BEGIN

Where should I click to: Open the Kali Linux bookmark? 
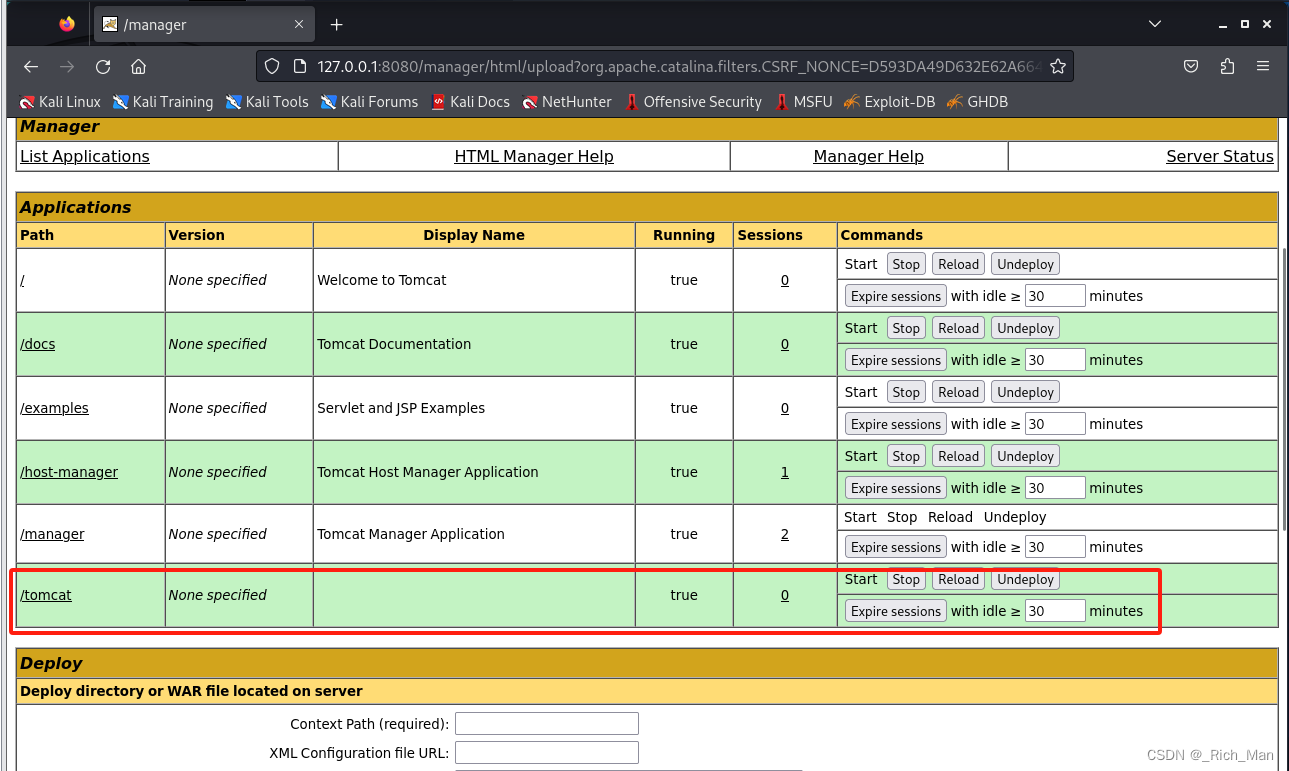click(59, 101)
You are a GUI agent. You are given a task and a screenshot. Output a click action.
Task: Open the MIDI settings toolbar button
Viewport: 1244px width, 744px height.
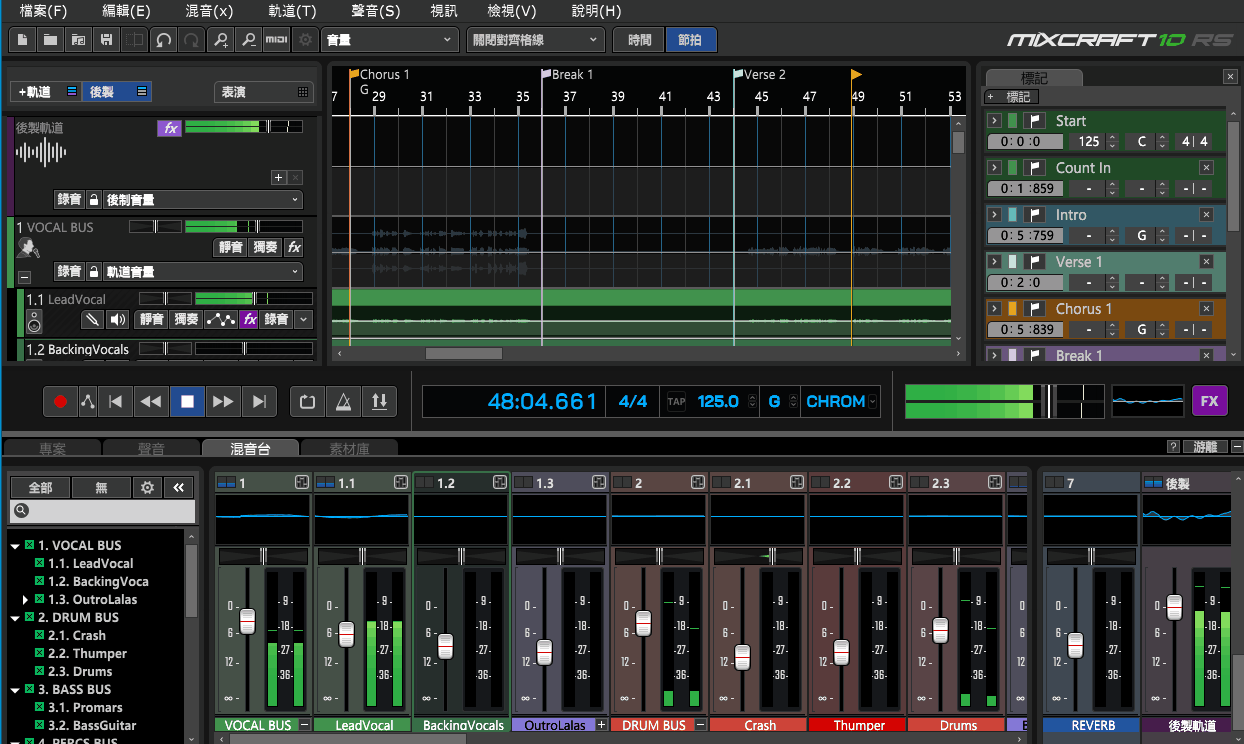click(x=277, y=40)
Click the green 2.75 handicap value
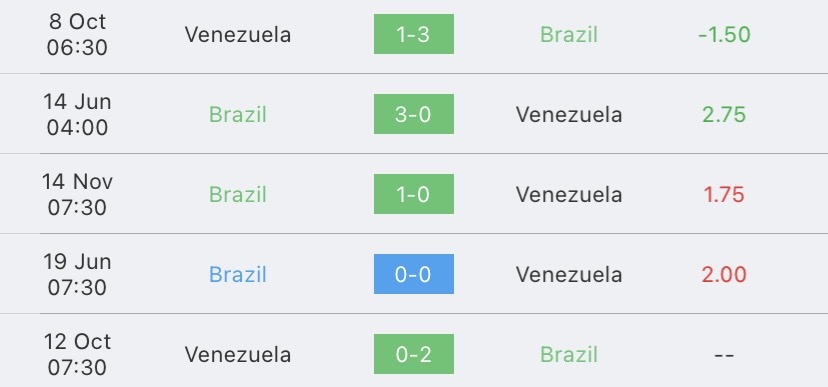 coord(724,115)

END

§ **WHAT YOU ARE ASKED TO DO**: Could you copy exactly, and with no pictures, the lines above from the one containing "You are a GUI" through the last line, both included?

§ **RESPONSE TO THIS EXERCISE**:
You are a GUI agent. You are given a task and a screenshot. Output a click action.
Task: Open the MIDI settings toolbar button
Viewport: 1244px width, 744px height.
click(x=277, y=40)
Click the green 2.75 handicap value
 coord(724,115)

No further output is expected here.